#### Short exercise:
Copy out each of the following lines without any changes.

#### Task data:
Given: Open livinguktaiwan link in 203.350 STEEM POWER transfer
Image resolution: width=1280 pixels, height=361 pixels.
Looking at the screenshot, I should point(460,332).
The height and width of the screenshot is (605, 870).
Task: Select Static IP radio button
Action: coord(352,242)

#### Exercise solution:
Given: Open livinguktaiwan link in 203.350 STEEM POWER transfer
Image resolution: width=1280 pixels, height=361 pixels.
Looking at the screenshot, I should point(460,332).
The height and width of the screenshot is (605, 870).
Task: Select Static IP radio button
Action: coord(352,242)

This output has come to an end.